Other pieces probe how biotechnology might reshape life as we know it. In a film and a sculpture representing an ancient Greek rite for women, Charlotte Jarvis raises the possibility of creating female sperm, based on the idea that, because stem cells are undifferentiated, you could theoretically teach women’s stem cells to develop into sperm.
Still other pieces pointedly poke holes in the boundary between science and art. Adam Zaretsky’s “Errorarium” (entitled “Bipolar Flowers”) looks like a cross between an arcade cabinet and a terrarium. It houses a few genetically modified Arabidopsis specimens, which Gould calls the “white mice” of research plants. When you turn the knobs, it changes the sonic parameters of a synthesizer, notionally testing the effects of the sound on the mutant plants.
It doesn’t really do anything—or does it? Zaretsky’s experiment with no hypothesis is a playful tweak on science with something a little dangerous in the background.
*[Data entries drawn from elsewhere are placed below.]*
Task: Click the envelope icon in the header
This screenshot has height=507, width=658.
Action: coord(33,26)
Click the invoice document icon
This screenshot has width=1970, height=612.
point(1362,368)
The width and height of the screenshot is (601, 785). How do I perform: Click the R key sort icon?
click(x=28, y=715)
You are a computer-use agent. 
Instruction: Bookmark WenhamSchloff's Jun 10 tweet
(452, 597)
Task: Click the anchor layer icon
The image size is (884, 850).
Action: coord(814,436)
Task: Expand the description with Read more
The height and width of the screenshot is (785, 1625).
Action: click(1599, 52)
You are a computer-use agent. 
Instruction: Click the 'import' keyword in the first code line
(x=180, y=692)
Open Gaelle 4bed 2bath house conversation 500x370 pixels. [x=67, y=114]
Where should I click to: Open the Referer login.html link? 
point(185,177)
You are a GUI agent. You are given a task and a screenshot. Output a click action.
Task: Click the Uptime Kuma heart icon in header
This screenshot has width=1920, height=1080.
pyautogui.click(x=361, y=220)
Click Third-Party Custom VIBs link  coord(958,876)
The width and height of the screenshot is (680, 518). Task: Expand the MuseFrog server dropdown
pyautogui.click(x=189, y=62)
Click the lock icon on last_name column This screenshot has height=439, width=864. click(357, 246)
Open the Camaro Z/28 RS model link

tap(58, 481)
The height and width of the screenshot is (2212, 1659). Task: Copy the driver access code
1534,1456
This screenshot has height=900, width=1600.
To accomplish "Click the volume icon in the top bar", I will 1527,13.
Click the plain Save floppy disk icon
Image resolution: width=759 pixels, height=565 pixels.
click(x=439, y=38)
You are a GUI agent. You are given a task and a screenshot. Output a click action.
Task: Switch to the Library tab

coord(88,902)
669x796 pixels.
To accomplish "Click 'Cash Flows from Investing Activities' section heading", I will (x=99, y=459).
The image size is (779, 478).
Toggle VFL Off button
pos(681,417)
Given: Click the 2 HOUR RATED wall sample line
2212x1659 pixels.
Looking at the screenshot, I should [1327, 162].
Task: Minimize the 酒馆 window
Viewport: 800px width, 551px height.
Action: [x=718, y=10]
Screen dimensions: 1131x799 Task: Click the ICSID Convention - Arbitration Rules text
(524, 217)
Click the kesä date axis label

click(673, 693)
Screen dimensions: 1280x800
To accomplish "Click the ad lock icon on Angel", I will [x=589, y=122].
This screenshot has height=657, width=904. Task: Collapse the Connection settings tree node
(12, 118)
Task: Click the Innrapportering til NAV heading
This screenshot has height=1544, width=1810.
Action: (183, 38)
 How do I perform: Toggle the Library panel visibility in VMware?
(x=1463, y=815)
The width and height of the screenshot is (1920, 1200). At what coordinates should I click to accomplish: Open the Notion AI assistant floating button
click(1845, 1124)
Joe Davis, a bio-art pioneer, touches on something similar in his piece, which consists of documentation of an experiment where mice roll dice to determine if luck can be bred. Renda says that Davis couldn’t get permission to run the test (universities are wary of drawing attention for ridiculous-seeming experiments), so he did it as conceptual art at N.C. State, instead.
It’s notable that two artists home in on luck, one of many human concepts that genetic engineering, which will allow us to take control of our bodies and environment in untested ways, will transform. In “We Make Our Own Luck Here,” Ciara Redmond has bred four-leaf clovers (without genetic modification), which ruins them—they’re luck’s evidence, not its cause. This whimsical iteration of unconsidered consequences raises a serious question: What else are we not thinking of?
“When we worry about biotechnology, we usually worry that our food is going to be dangerous,” Gould says. “But sometimes you wish for something that’s rare: What happens when biotechnology makes it available to you?”
The exhibit takes an expansive view of biotechnology. Maria McKinney uses semen-extraction straws to sculpt proteins from double-muscled breeding bulls, underscoring that we’ve been tampering with life since long before CRISPR. Biotech feels radically new, but it’s revealed as part of a centuries-long process.
Another part of the exhibit, which closed at the end of October but can still be experienced through virtual reality at the Gregg, was From Teosinte to Tomorrow, Renda’s land-art project at the North Carolina Museum of Art. In what was essentially a walk back through agricultural history, a bed of teosinte, which is thought to be the ancestor of modern maize, waited at the center of a corn maze.
“That teosinte was in some sense genetically enhanced by subsistence farmers in Mexico since the time of the Aztecs,” Gould says. “Now we’re doing it in the laboratory with the same genes—so what’s the difference? Art’s work is to make us think and question.”